Docetaxel to Androgen Receptor Pathway Inhibitors in Patients With Metastatic Castration Sensitive Prostate Cancer and Suboptimal PSA Response

Open to males ages 18 years and up

• Histologically/cytologically confirmed adenocarcinoma of the prostate
• Metastatic disease by conventional imaging
• PSA of ≥5.0 ng/ml (5.0 ug/L) prior to commencement of ADT
• Receipt of ADT for mCSPC for at least 6 months and no greater than 12 months at time of enrollment.
• Receipt of ARPI (e.g. abiraterone acetate, enzalutamide, apalutamide, or darolutamide) for at least 4 months at time of enrollment
• Potential trial participants should have recovered from clinically significant adverse events of their most recent therapy/intervention prior to enrollment.
• Serum testosterone <1.7 nmol/L or 50 ng/dL.
• PSA ≥ 0.2 ng/ml (0.2 ug/L) within 14 days of enrollment.

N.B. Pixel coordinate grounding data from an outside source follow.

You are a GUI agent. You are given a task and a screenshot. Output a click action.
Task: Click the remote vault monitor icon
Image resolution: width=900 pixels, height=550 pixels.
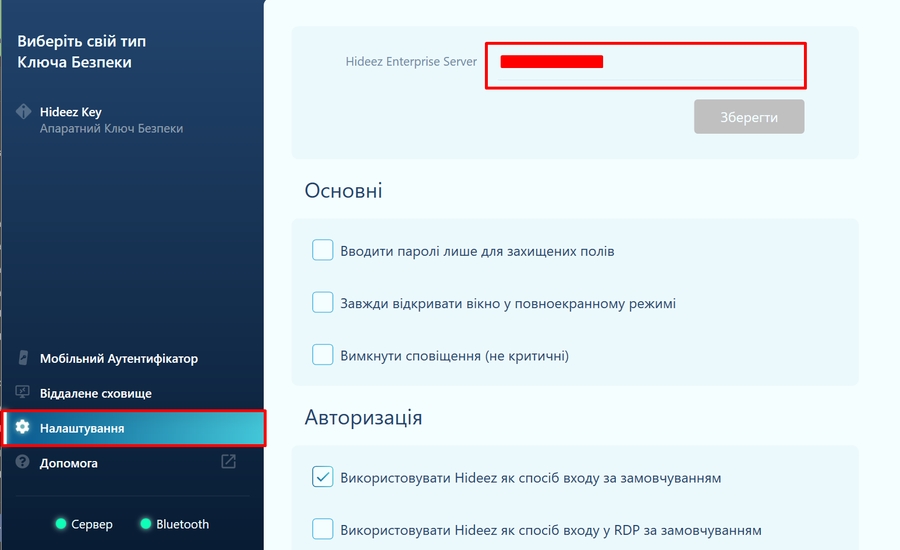coord(23,393)
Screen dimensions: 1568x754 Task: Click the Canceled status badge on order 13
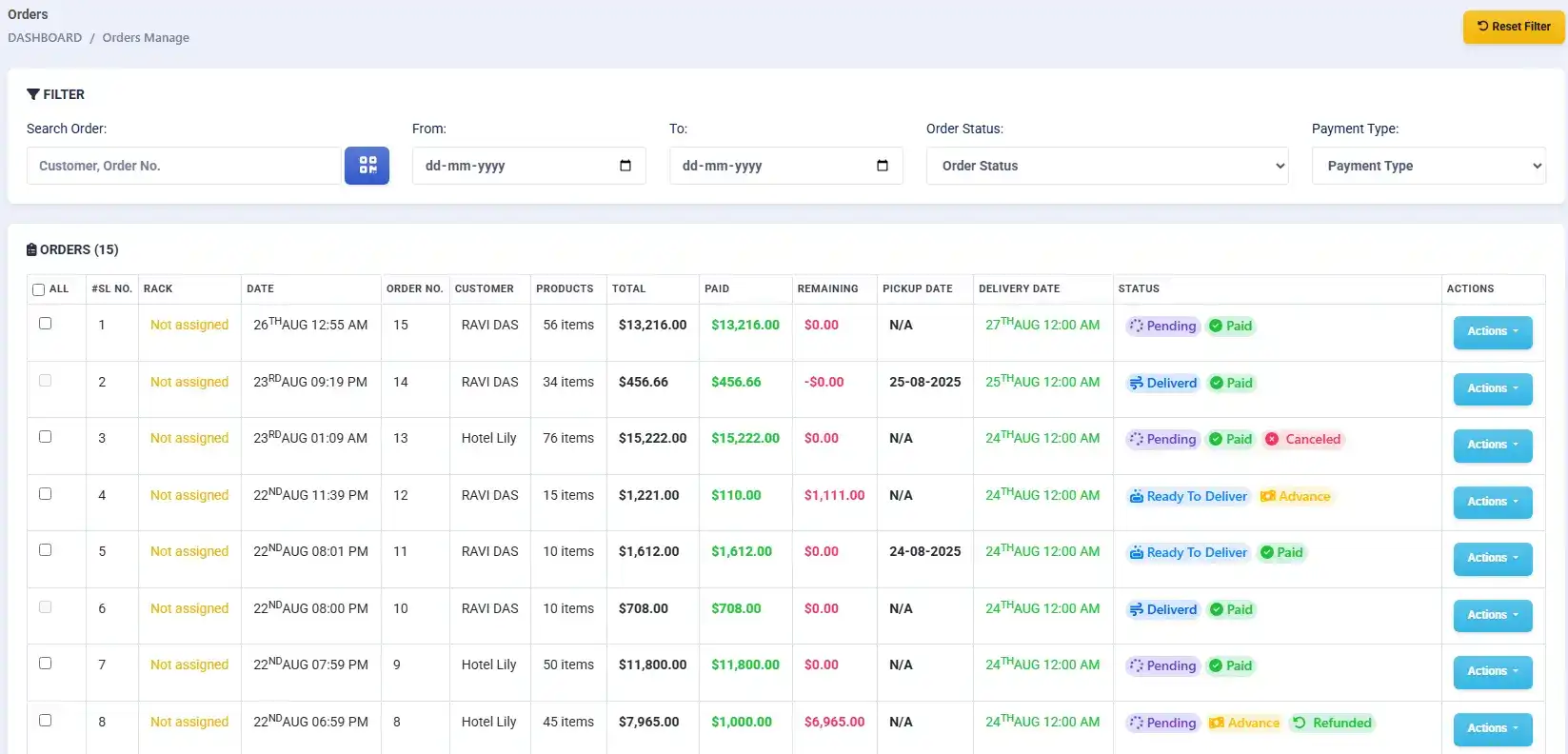click(x=1302, y=439)
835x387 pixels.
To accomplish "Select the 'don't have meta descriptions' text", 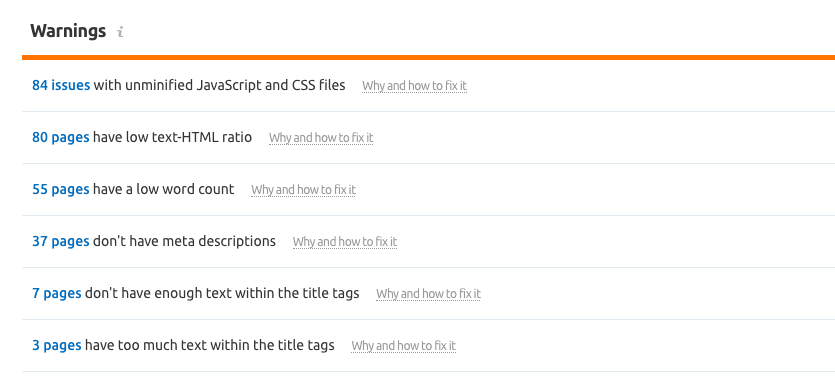I will click(x=184, y=241).
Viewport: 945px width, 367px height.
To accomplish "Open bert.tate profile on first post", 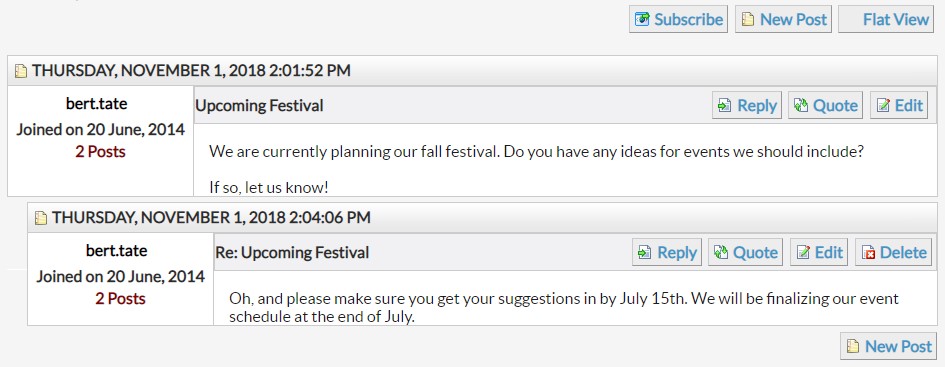I will click(x=96, y=104).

If there is any rise in PSA since starting ADT and achieving castrate-level testosterone, PSA must be repeated and must not fulfill ineligibility criteria 4.2.1.

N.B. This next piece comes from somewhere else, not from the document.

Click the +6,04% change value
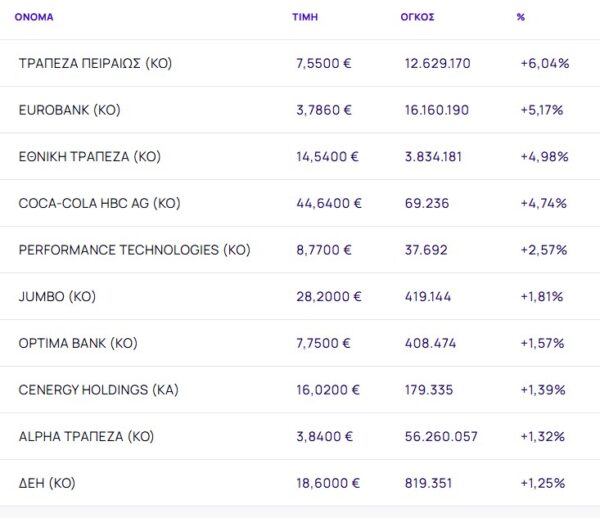 [x=544, y=63]
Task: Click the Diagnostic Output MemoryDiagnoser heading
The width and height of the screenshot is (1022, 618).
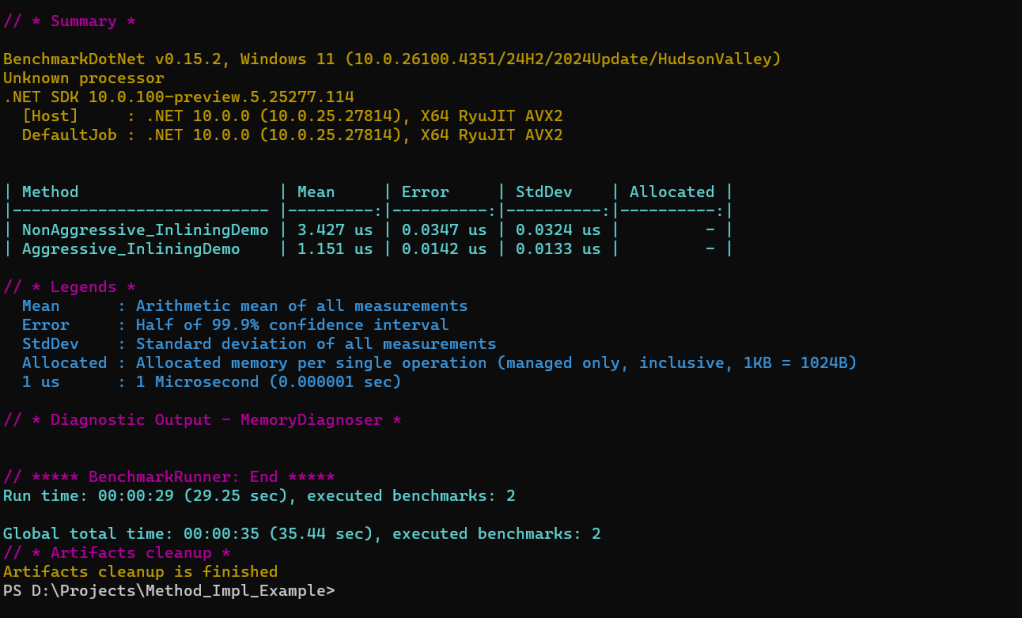Action: pyautogui.click(x=202, y=420)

• Candidate for docetaxel chemotherapy
• ECOG Performance Status (PS) 0 to 2.
• Adequate organ and marrow function measured within 14 days prior to enrollment.
• Participant consent must be appropriately obtained in accordance with applicable local and regulatory requirements. Each participant must sign a consent form prior to enrollment in the trial to document their willingness to participate.

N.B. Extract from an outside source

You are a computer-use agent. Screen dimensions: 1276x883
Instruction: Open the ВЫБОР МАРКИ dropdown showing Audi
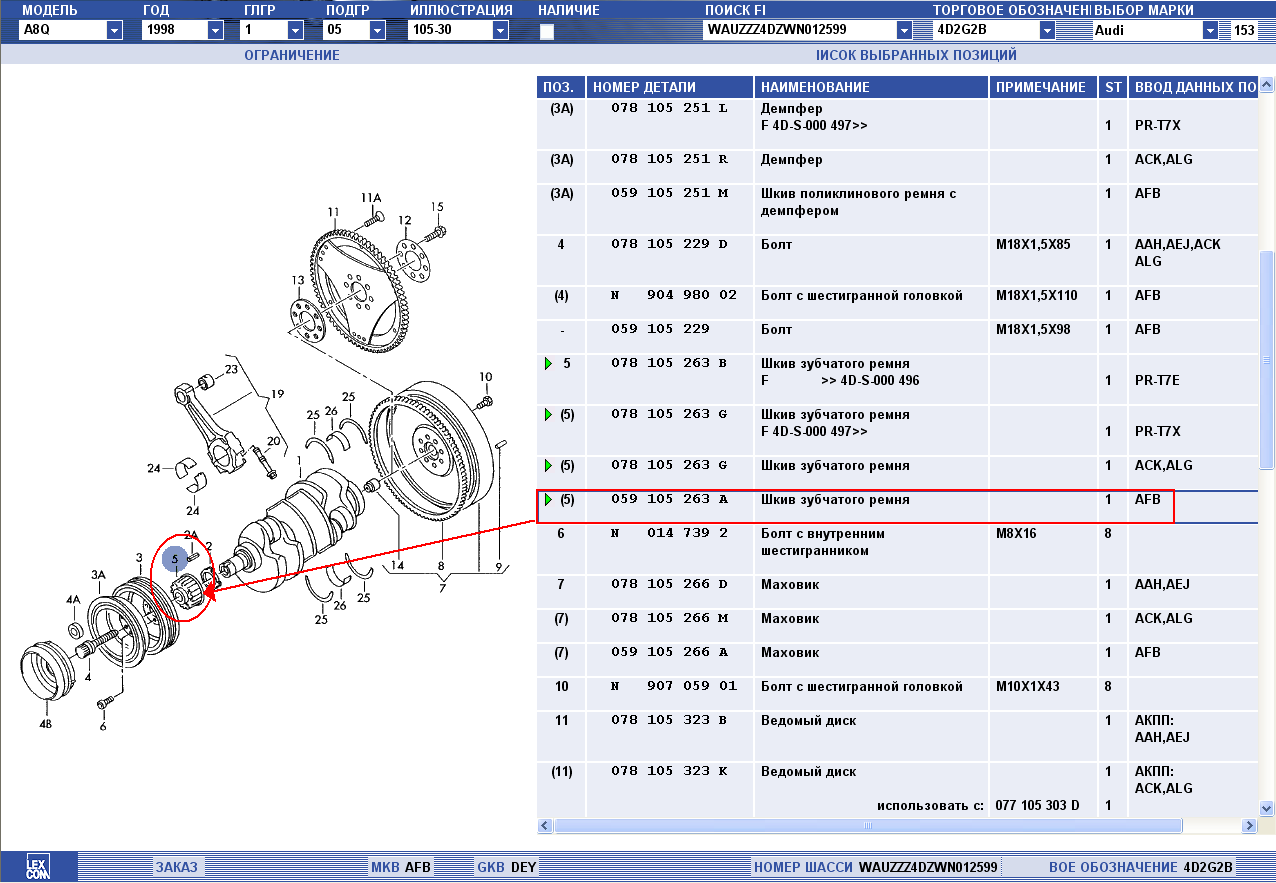(1211, 30)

• Participants must be accessible for treatment and follow-up. Investigators must assure themselves the participants enrolled on this trial will be available for complete documentation of the treatment, adverse events, and follow-up.
• In accordance with CCTG policy, protocol treatment is to begin within 5 working days of participant enrollment.
• If the participant and the participant's partner are of childbearing potential, they must agree to use medically accepted methods of contraception
• HIV-infected participants on effective anti-retroviral therapy with undetectable viral load within 6 months are eligible for this trial.
• Participant access to all protocol therapies must be confirmed prior to enrollment

• Two consecutive rises in PSA since achieving castration on ADT at least 2 weeks apart with at least one PSA ≥5% above the PSA nadir and with at least one PSA having an absolute increase of ≥0.5 ng/ml above the PSA nadir.
• Evidence of radiographic progression or clinical progression since start of ADT.
• Docetaxel criteria:
  • Prior treatment with taxane chemotherapy
  • Grade 2 or worse peripheral neuropathy
  • Severe hypersensitivity to drugs formulated with polysorbate 80
• Patients with known history or current symptoms of cardiac disease, or history of treatment with cardiotoxic agents, should have a clinical risk assessment of cardiac function using the New York Heart Association Functional Classification. To be eligible for this trial, patients should be class II or better.
• Patients with uncontrolled intercurrent illness or any other significant condition(s) that would make this protocol unreasonably hazardous.
• Patients with a prior or concurrent malignancy whose natural history of treatment does not have the potential to interfere with the safety or efficacy assessment of the investigational regimen are eligible for this trial.
• Concurrent treatment with other anti-cancer systemic therapy other than ADT and ARPI.
• Live attenuated vaccination administered within 30 days prior to enrollment/randomization.
• For participants with a history of chronic hepatitis B virus (HBV) infection, the HBV viral load must be undetectable on suppressive therapy, if indicated.
• Participants with a history of hepatitis C virus (HCV) infection must have been treated and cured. For participants with HCV infection who are currently on treatment, they are eligible if they have an undetectable HCV viral load.
• High-grade neuroendocrine prostate cancer or small cell features.